Cambiamenti climatici: quale ruolo gioca il packaging

Forest For Future ha organizzato una tavola rotonda per approfondire le potenzialità di un ripensamento del ciclo di vita del packaging

cop24

Riduzione dei consumi, riciclo, riutilizzo: questi i tre pilastri sui quali poggia l’economia circolare. Un modo nuovo di intendere l’intera catena di produzione e elemento chiave per una gestione in grado di tutelare le risorse del pianeta e che riduca l’impatto sui cambiamenti climatici. In questo scenario, quale ruolo gioca il packaging? Quali soluzioni adottare in grado di ridurre l’impatto sui cambiamenti climatici?

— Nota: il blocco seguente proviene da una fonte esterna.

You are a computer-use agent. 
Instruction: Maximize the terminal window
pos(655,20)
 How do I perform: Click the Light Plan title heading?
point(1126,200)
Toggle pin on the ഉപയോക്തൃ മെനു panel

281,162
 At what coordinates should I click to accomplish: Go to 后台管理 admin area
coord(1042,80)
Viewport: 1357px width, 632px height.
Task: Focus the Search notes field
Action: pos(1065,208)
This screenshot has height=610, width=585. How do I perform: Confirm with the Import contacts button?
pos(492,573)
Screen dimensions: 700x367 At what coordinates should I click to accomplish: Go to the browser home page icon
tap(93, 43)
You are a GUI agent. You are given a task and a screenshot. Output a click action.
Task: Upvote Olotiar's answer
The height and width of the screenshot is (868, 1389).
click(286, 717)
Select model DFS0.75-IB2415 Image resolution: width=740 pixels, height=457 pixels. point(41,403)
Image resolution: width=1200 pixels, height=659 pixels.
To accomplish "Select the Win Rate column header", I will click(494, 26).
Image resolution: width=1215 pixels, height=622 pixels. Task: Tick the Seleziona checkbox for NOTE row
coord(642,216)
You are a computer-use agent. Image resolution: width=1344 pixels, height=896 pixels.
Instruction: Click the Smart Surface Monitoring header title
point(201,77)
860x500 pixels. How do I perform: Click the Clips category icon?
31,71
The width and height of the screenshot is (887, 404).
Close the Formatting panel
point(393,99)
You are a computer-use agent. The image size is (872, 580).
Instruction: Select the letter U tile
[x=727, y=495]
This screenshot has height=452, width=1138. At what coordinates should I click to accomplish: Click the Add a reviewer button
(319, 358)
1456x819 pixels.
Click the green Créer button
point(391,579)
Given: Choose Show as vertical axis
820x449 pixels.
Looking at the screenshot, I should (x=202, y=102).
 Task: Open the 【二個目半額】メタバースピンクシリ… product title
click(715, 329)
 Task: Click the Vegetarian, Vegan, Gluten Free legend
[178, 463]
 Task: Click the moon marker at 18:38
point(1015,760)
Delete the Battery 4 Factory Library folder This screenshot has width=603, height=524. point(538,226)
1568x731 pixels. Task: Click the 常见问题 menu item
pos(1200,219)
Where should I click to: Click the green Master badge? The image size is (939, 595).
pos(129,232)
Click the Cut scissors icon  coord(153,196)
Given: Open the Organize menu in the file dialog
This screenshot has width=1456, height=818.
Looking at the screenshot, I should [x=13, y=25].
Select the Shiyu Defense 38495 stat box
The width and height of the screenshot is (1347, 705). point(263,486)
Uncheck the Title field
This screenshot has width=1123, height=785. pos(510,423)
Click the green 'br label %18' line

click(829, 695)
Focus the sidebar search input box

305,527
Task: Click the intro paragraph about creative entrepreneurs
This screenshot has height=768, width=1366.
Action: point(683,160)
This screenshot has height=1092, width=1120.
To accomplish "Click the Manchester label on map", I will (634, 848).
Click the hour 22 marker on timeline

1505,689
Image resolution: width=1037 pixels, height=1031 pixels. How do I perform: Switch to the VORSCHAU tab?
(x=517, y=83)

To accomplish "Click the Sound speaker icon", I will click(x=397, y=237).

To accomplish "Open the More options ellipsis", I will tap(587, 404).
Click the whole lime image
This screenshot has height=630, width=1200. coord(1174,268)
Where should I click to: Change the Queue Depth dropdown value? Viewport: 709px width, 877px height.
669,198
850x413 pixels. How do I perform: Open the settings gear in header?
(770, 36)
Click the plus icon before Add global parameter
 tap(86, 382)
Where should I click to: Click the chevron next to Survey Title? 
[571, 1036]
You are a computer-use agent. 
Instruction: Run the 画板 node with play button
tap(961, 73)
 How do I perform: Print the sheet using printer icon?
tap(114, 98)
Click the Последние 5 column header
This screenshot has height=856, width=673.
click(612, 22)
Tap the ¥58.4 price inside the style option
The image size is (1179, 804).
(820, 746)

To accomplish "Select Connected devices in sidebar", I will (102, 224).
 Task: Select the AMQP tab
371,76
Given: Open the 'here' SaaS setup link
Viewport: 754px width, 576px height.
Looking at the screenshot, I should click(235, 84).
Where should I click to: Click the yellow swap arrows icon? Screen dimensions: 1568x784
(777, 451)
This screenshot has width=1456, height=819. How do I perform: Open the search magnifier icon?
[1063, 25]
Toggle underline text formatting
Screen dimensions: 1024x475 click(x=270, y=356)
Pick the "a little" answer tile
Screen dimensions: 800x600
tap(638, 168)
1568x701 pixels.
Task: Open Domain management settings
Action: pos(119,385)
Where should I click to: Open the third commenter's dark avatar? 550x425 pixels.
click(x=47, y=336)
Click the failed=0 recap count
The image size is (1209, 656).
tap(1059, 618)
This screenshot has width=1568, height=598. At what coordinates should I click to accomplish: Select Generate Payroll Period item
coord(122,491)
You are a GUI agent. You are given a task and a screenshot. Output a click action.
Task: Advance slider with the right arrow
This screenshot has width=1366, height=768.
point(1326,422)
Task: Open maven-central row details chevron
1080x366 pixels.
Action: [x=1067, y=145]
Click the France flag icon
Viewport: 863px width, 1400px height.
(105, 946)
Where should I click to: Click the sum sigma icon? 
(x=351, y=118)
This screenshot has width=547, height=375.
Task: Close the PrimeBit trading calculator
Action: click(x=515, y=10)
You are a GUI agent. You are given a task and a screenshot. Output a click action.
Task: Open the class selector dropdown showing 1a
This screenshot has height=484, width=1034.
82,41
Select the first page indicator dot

Saranno questi i temi che animeranno il dibattito della tavola rotonda “Sustainable packaging and conservation” che si terrà giovedì 6 dicembre nella Room Vienna nell’ambito della COP24. La tavola rotonda organizzata da Forest For Future – associazione che promuove un equilibrio che va dalla conservazione e sfruttamento sostenibile delle foreste, alla lavorazione del materiale, fino alla diffusione di prodotti cartari sostenibili e all’educazione per un corretto riciclo – prenderà spunto da studi italiani condotti dall’Università Bocconi e vedrà la partecipazione di:

  • Francesco Bertolini, docente di Public Management and Policy presso la Scuola di Direzione Aziendale dell’Università Bocconi e Presidente di Forest for Future
  • Andrea Di Stefano, responsabile progetti speciali di Novamont e Direttore della testata Valori
  • Librian Angraeni, Vice Direttrice Sustainability Manager & Stakeholder Engagement di Asia Pulp & Paper
  • Roberta Ianna, Senior Advisor Direzione per lo Sviluppo Sostenibile, il Clima e l’Energia Ministero dell’Ambiente e della Tutela del Territorio e del Mare

Francesco Bertolini, Presidente dell’Associazione Forest For Future ha dichiarato: “L’emergenza climatica ci vede ormai tutti protagonisti. Siamo chiamati ad affrontare la questione in maniera proattiva ripensando tutti processi, a partire da una progettazione che tenga conto fin dall’inizio del ciclo di vita del packaging stesso in quanto prodotto. La posta in gioco è alta ed è importante che realtà che hanno sviluppato competenze, conoscenze e reti nell’ambito della sostenibilità e dell’economia circolare collaborino e promuovano una visione estesa della responsabilità sociale d’impresa.”